** START Data in this exercise **

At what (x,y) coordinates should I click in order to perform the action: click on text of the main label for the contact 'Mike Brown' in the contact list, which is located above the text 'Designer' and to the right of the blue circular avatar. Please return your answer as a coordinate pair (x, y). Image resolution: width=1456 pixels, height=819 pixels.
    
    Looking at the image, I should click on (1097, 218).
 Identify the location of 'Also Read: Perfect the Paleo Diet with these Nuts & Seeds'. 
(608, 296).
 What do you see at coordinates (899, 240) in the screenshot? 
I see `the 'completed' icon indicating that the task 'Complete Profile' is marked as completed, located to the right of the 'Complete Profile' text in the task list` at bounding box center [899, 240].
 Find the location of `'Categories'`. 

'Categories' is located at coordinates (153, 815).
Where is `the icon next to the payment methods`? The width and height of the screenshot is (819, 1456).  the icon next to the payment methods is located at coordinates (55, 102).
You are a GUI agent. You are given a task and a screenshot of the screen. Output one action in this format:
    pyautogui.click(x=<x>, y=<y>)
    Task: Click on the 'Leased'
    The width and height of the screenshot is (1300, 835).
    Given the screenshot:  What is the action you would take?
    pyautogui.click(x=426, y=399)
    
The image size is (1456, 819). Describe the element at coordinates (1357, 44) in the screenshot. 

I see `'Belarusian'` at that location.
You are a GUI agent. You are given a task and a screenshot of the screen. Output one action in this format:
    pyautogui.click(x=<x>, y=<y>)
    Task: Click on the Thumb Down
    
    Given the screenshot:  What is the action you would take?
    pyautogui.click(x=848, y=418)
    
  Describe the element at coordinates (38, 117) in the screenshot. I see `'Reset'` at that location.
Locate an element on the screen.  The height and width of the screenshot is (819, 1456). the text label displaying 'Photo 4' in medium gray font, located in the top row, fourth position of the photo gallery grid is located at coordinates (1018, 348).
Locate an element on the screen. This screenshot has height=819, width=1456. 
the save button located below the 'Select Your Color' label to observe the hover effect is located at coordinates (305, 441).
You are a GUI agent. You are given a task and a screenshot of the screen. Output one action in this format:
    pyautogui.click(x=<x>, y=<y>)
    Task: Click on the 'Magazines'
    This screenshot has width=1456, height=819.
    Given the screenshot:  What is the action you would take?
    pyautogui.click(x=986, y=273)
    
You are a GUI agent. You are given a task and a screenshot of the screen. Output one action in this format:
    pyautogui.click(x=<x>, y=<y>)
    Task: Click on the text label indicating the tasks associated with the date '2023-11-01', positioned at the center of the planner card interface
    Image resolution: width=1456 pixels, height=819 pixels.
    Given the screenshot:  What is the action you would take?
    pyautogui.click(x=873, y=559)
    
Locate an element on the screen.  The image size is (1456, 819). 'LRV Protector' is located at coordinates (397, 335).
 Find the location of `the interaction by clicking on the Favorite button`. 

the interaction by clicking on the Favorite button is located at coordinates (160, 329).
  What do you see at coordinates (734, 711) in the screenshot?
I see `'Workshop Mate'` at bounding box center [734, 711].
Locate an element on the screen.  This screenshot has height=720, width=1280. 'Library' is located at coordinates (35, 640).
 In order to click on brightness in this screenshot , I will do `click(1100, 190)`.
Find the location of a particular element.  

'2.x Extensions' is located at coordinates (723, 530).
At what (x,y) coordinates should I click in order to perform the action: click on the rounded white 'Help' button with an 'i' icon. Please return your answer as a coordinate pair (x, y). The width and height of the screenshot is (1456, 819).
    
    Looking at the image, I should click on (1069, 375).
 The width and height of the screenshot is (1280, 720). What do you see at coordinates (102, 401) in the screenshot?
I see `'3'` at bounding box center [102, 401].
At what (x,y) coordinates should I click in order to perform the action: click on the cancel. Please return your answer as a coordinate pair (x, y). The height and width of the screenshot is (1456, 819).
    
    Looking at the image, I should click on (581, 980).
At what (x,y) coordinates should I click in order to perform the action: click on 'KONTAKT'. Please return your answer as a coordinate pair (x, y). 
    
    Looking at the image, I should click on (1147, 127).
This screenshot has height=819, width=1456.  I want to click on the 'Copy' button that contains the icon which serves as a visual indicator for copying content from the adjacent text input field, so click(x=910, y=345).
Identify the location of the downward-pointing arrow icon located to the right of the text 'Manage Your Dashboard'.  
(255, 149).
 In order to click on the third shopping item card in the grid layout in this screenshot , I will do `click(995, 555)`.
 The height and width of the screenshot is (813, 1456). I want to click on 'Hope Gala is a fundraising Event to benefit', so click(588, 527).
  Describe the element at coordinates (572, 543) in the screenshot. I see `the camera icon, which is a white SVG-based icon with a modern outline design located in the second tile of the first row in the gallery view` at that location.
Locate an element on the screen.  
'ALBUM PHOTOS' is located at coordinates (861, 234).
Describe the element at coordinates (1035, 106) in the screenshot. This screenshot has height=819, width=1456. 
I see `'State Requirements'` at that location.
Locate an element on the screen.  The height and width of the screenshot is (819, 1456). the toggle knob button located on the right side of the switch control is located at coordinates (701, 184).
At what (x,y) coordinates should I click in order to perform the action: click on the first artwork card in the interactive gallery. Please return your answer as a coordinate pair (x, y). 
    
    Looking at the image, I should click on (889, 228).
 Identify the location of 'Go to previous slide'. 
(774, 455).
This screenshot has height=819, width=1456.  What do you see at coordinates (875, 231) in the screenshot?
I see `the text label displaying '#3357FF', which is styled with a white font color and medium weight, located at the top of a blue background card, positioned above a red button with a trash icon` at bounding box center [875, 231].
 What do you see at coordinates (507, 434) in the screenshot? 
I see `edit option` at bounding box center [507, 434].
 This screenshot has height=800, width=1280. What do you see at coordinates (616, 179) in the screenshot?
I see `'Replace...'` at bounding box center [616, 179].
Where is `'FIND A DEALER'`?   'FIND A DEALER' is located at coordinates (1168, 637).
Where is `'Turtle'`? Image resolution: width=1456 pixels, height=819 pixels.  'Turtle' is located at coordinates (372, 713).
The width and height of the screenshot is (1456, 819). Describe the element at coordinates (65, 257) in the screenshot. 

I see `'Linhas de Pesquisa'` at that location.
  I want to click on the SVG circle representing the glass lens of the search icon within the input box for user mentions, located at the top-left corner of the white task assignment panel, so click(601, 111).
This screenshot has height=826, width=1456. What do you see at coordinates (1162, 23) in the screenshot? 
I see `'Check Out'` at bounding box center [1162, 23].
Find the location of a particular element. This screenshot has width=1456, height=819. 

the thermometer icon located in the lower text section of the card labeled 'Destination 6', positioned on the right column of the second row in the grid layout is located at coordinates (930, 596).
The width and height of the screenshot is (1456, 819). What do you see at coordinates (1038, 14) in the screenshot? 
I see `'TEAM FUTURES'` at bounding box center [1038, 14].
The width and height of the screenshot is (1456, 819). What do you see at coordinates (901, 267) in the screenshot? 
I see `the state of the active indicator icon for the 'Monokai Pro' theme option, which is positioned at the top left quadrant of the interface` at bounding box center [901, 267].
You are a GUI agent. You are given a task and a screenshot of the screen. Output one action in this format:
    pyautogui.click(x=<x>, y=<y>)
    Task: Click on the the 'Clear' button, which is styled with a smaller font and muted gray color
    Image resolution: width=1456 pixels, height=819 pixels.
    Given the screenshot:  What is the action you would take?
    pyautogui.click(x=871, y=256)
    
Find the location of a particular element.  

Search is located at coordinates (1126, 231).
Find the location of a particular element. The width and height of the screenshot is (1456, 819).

** END Data in this exercise **

• _Task prompt_
Give the lines of the entries above as a numbered list, leaving out blank lines.

• _Full response_
1. At what (x,y) coordinates should I click in order to perform the action: click on text of the main label for the contact 'Mike Brown' in the contact list, which is located above the text 'Designer' and to the right of the blue circular avatar. Please return your answer as a coordinate pair (x, y). Image resolution: width=1456 pixels, height=819 pixels.
2.     Looking at the image, I should click on (1097, 218).
3.  Identify the location of 'Also Read: Perfect the Paleo Diet with these Nuts & Seeds'. 
4. (608, 296).
5.  What do you see at coordinates (899, 240) in the screenshot? 
6. I see `the 'completed' icon indicating that the task 'Complete Profile' is marked as completed, located to the right of the 'Complete Profile' text in the task list` at bounding box center [899, 240].
7.  Find the location of `'Categories'`. 
8. 'Categories' is located at coordinates (153, 815).
9. Where is `the icon next to the payment methods`? The width and height of the screenshot is (819, 1456).  the icon next to the payment methods is located at coordinates (55, 102).
10. You are a GUI agent. You are given a task and a screenshot of the screen. Output one action in this format:
11.     pyautogui.click(x=<x>, y=<y>)
12.     Task: Click on the 'Leased'
13.     The width and height of the screenshot is (1300, 835).
14.     Given the screenshot:  What is the action you would take?
15.     pyautogui.click(x=426, y=399)
16. The image size is (1456, 819). Describe the element at coordinates (1357, 44) in the screenshot. 
17. I see `'Belarusian'` at that location.
18. You are a GUI agent. You are given a task and a screenshot of the screen. Output one action in this format:
19.     pyautogui.click(x=<x>, y=<y>)
20.     Task: Click on the Thumb Down
21.     Given the screenshot:  What is the action you would take?
22.     pyautogui.click(x=848, y=418)
23.   Describe the element at coordinates (38, 117) in the screenshot. I see `'Reset'` at that location.
24. Locate an element on the screen.  The height and width of the screenshot is (819, 1456). the text label displaying 'Photo 4' in medium gray font, located in the top row, fourth position of the photo gallery grid is located at coordinates (1018, 348).
25. Locate an element on the screen. This screenshot has height=819, width=1456. 
26. the save button located below the 'Select Your Color' label to observe the hover effect is located at coordinates (305, 441).
27. You are a GUI agent. You are given a task and a screenshot of the screen. Output one action in this format:
28.     pyautogui.click(x=<x>, y=<y>)
29.     Task: Click on the 'Magazines'
30.     This screenshot has width=1456, height=819.
31.     Given the screenshot:  What is the action you would take?
32.     pyautogui.click(x=986, y=273)
33. You are a GUI agent. You are given a task and a screenshot of the screen. Output one action in this format:
34.     pyautogui.click(x=<x>, y=<y>)
35.     Task: Click on the text label indicating the tasks associated with the date '2023-11-01', positioned at the center of the planner card interface
36.     Image resolution: width=1456 pixels, height=819 pixels.
37.     Given the screenshot:  What is the action you would take?
38.     pyautogui.click(x=873, y=559)
39. Locate an element on the screen.  The image size is (1456, 819). 'LRV Protector' is located at coordinates (397, 335).
40.  Find the location of `the interaction by clicking on the Favorite button`. 
41. the interaction by clicking on the Favorite button is located at coordinates (160, 329).
42.   What do you see at coordinates (734, 711) in the screenshot?
43. I see `'Workshop Mate'` at bounding box center [734, 711].
44. Locate an element on the screen.  This screenshot has height=720, width=1280. 'Library' is located at coordinates (35, 640).
45.  In order to click on brightness in this screenshot , I will do `click(1100, 190)`.
46. Find the location of a particular element.  
47. '2.x Extensions' is located at coordinates (723, 530).
48. At what (x,y) coordinates should I click in order to perform the action: click on the rounded white 'Help' button with an 'i' icon. Please return your answer as a coordinate pair (x, y). The width and height of the screenshot is (1456, 819).
49.     Looking at the image, I should click on (1069, 375).
50.  The width and height of the screenshot is (1280, 720). What do you see at coordinates (102, 401) in the screenshot?
51. I see `'3'` at bounding box center [102, 401].
52. At what (x,y) coordinates should I click in order to perform the action: click on the cancel. Please return your answer as a coordinate pair (x, y). The height and width of the screenshot is (1456, 819).
53.     Looking at the image, I should click on (581, 980).
54. At what (x,y) coordinates should I click in order to perform the action: click on 'KONTAKT'. Please return your answer as a coordinate pair (x, y). 
55.     Looking at the image, I should click on (1147, 127).
56. This screenshot has height=819, width=1456.  I want to click on the 'Copy' button that contains the icon which serves as a visual indicator for copying content from the adjacent text input field, so click(x=910, y=345).
57. Identify the location of the downward-pointing arrow icon located to the right of the text 'Manage Your Dashboard'.  
58. (255, 149).
59.  In order to click on the third shopping item card in the grid layout in this screenshot , I will do `click(995, 555)`.
60.  The height and width of the screenshot is (813, 1456). I want to click on 'Hope Gala is a fundraising Event to benefit', so click(588, 527).
61.   Describe the element at coordinates (572, 543) in the screenshot. I see `the camera icon, which is a white SVG-based icon with a modern outline design located in the second tile of the first row in the gallery view` at that location.
62. Locate an element on the screen.  
63. 'ALBUM PHOTOS' is located at coordinates (861, 234).
64. Describe the element at coordinates (1035, 106) in the screenshot. This screenshot has height=819, width=1456. 
65. I see `'State Requirements'` at that location.
66. Locate an element on the screen.  The height and width of the screenshot is (819, 1456). the toggle knob button located on the right side of the switch control is located at coordinates (701, 184).
67. At what (x,y) coordinates should I click in order to perform the action: click on the first artwork card in the interactive gallery. Please return your answer as a coordinate pair (x, y). 
68.     Looking at the image, I should click on (889, 228).
69.  Identify the location of 'Go to previous slide'. 
70. (774, 455).
71. This screenshot has height=819, width=1456.  What do you see at coordinates (875, 231) in the screenshot?
72. I see `the text label displaying '#3357FF', which is styled with a white font color and medium weight, located at the top of a blue background card, positioned above a red button with a trash icon` at bounding box center [875, 231].
73.  What do you see at coordinates (507, 434) in the screenshot? 
74. I see `edit option` at bounding box center [507, 434].
75.  This screenshot has height=800, width=1280. What do you see at coordinates (616, 179) in the screenshot?
76. I see `'Replace...'` at bounding box center [616, 179].
77. Where is `'FIND A DEALER'`?   'FIND A DEALER' is located at coordinates (1168, 637).
78. Where is `'Turtle'`? Image resolution: width=1456 pixels, height=819 pixels.  'Turtle' is located at coordinates (372, 713).
79. The width and height of the screenshot is (1456, 819). Describe the element at coordinates (65, 257) in the screenshot. 
80. I see `'Linhas de Pesquisa'` at that location.
81.   I want to click on the SVG circle representing the glass lens of the search icon within the input box for user mentions, located at the top-left corner of the white task assignment panel, so click(601, 111).
82. This screenshot has height=826, width=1456. What do you see at coordinates (1162, 23) in the screenshot? 
83. I see `'Check Out'` at bounding box center [1162, 23].
84. Find the location of a particular element. This screenshot has width=1456, height=819. 
85. the thermometer icon located in the lower text section of the card labeled 'Destination 6', positioned on the right column of the second row in the grid layout is located at coordinates (930, 596).
86. The width and height of the screenshot is (1456, 819). What do you see at coordinates (1038, 14) in the screenshot? 
87. I see `'TEAM FUTURES'` at bounding box center [1038, 14].
88. The width and height of the screenshot is (1456, 819). What do you see at coordinates (901, 267) in the screenshot? 
89. I see `the state of the active indicator icon for the 'Monokai Pro' theme option, which is positioned at the top left quadrant of the interface` at bounding box center [901, 267].
90. You are a GUI agent. You are given a task and a screenshot of the screen. Output one action in this format:
91.     pyautogui.click(x=<x>, y=<y>)
92.     Task: Click on the the 'Clear' button, which is styled with a smaller font and muted gray color
93.     Image resolution: width=1456 pixels, height=819 pixels.
94.     Given the screenshot:  What is the action you would take?
95.     pyautogui.click(x=871, y=256)
96. Find the location of a particular element.  
97. Search is located at coordinates (1126, 231).
98. Find the location of a particular element. The width and height of the screenshot is (1456, 819).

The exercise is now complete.